The problem is that iPhoto's sharing options are extremely limited:

 

The photo sharing options in iOS Photos are quite limited - Jason O'Grady

Honan's article hits the nail right on the head. While iPhones take great photos, iOS' photo sharing options are downright primitive. When you share a photo from the iOS Photos app you have limited options, including:

  • Message
  • Mail
  • iCloud
  • Twitter
  • Facebook
  • Flickr

Instagram, the largest photo sharing service (after Facebook) isn't a default photo sharing option in Photos for iOS. Neither is Google+.

On the other hand, Android 4.4 includes 17 sharing intents out of the box, including the above, plus:

  • Instagram
  • Google+
  • Tumblr

More importantly, Android exposes an API that allows developers to add their app to the share list in Gallery or Photos with ease. If you install apps from SmugMug, PhotoBucket or Pinterest (for example) on your Android device, shortcuts are automatically added to the sharing menus of both the Gallery and Photos apps. 

On iOS you're out of luck.

Pro Tip: If you're a heavy Instagram user you can share directly to it from iPhoto for iOS by touching Share > Apps > Other App... > Choose Photo > touch a photo thumbnail > Next > Open in Instagram, but by this point it would have been much faster to share it directly from the Instagram app.

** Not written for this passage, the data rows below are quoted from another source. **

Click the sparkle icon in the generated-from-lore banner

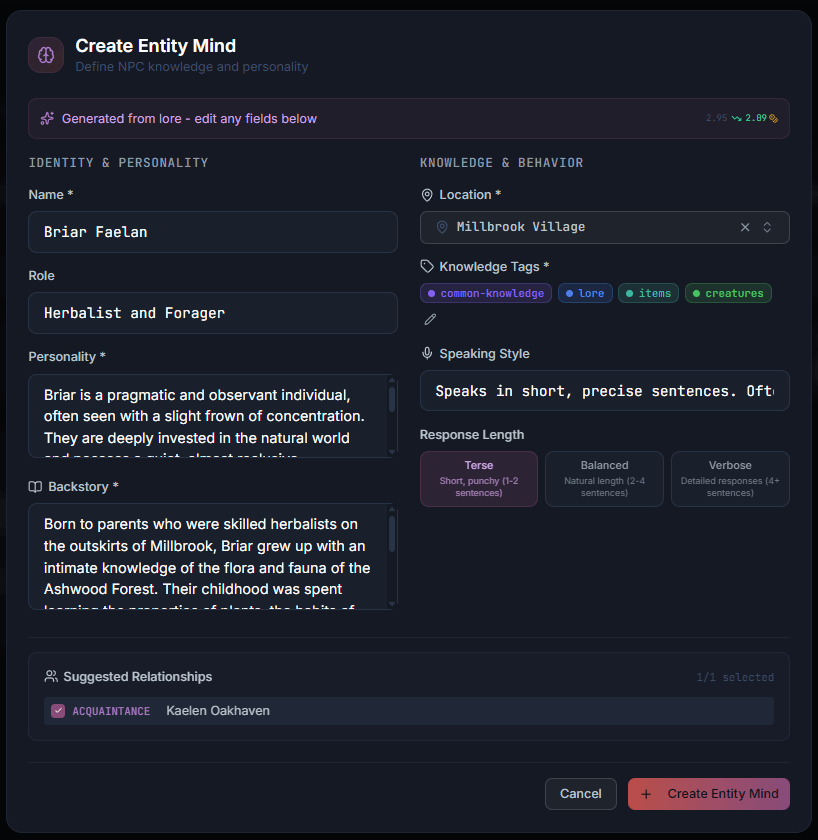tap(46, 118)
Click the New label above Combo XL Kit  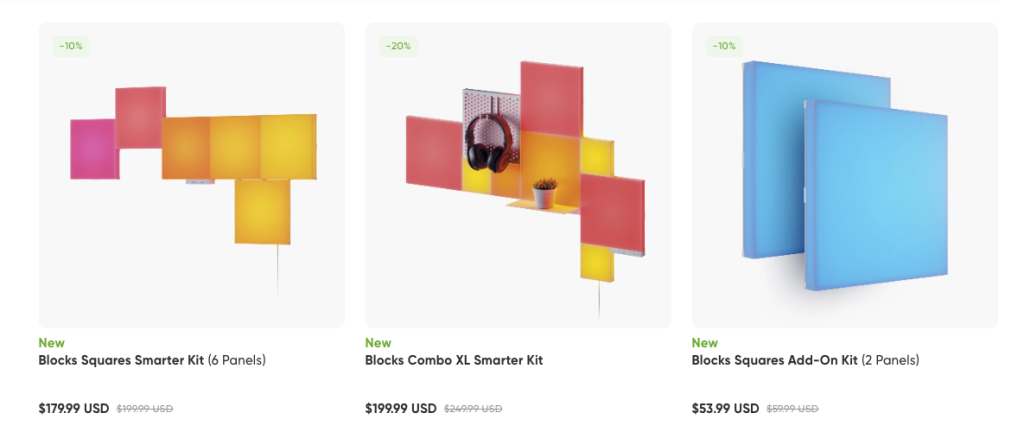coord(378,343)
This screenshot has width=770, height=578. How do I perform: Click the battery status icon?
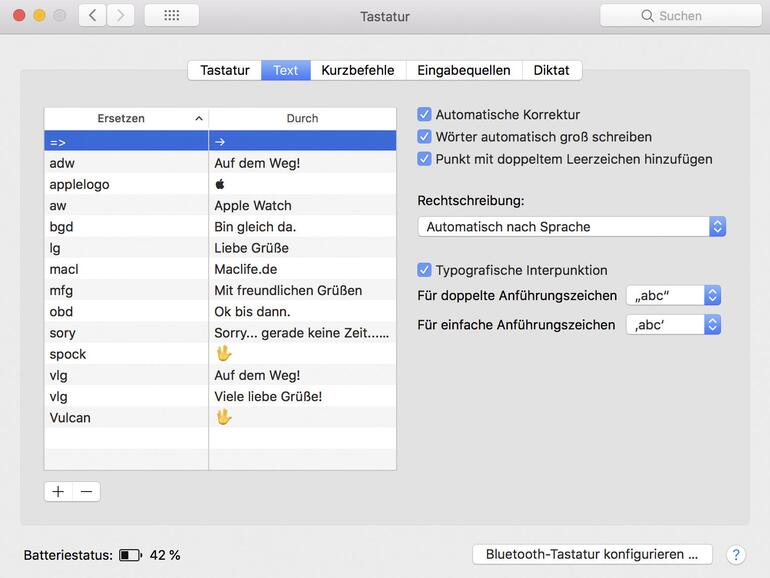coord(130,555)
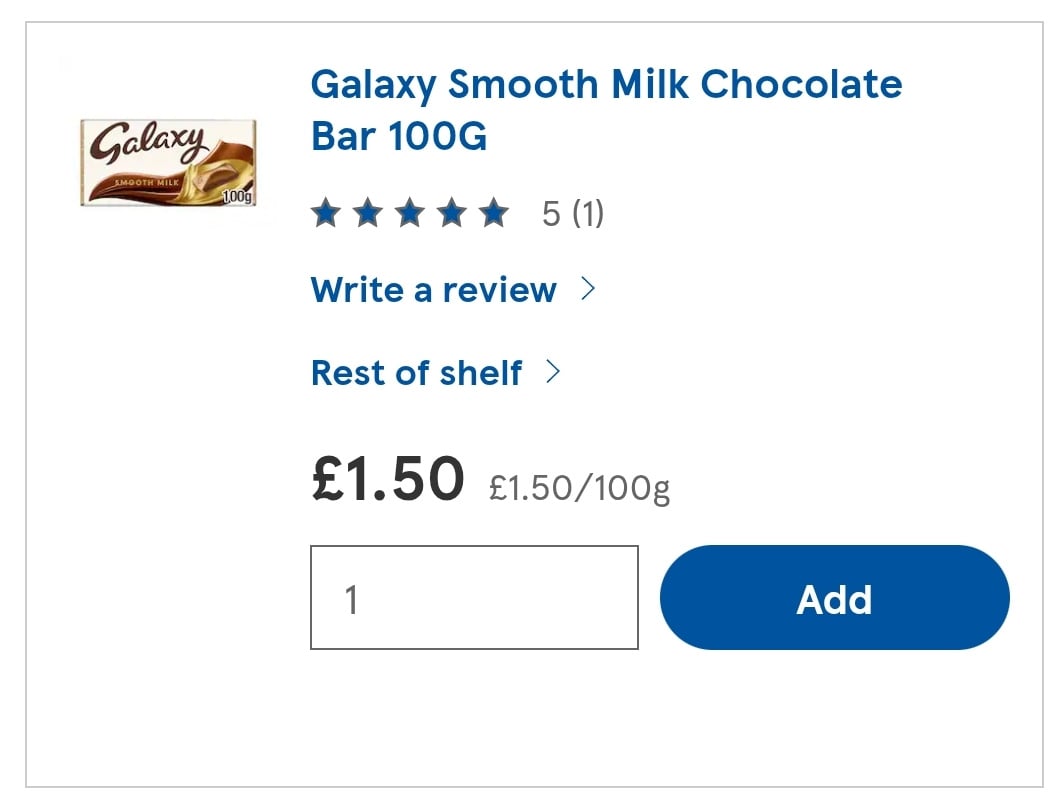
Task: Click the £1.50 price text
Action: tap(388, 478)
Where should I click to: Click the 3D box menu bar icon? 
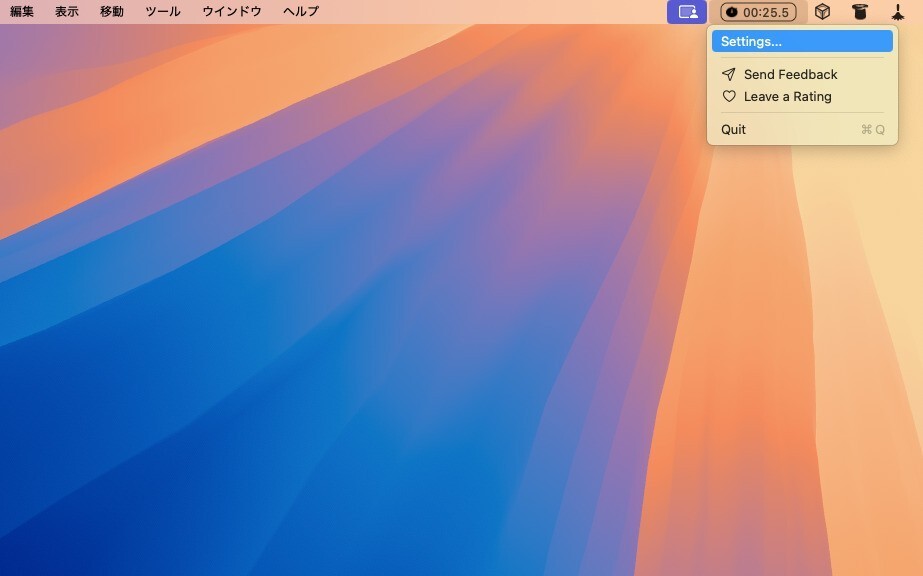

Which is my point: Apple makes photo sharing much harder than it needs to be. It's also missing out on additional revenue from increased iCloud storage fees by not offering an easy way to store and share photo galleries on iCloud.

It could be by design though, Apple's iCloud woes are well-known and it's plausible that the company didn't want to tackle photo sharing (an admittedly high-volume service) until its other iCloud services were fixed. 

It's a real shame that Apple didn't capitalize on its lead in photo sharing while it was ahead. Instead it killed online photo albums and crippled photo sharing in iOS. Maybe we'll see more photo sharing options in iOS 8 (or even an API?) but I'm not holding my breath, and neither are all the people that have switched to Android.

How do you share your iPhone photos?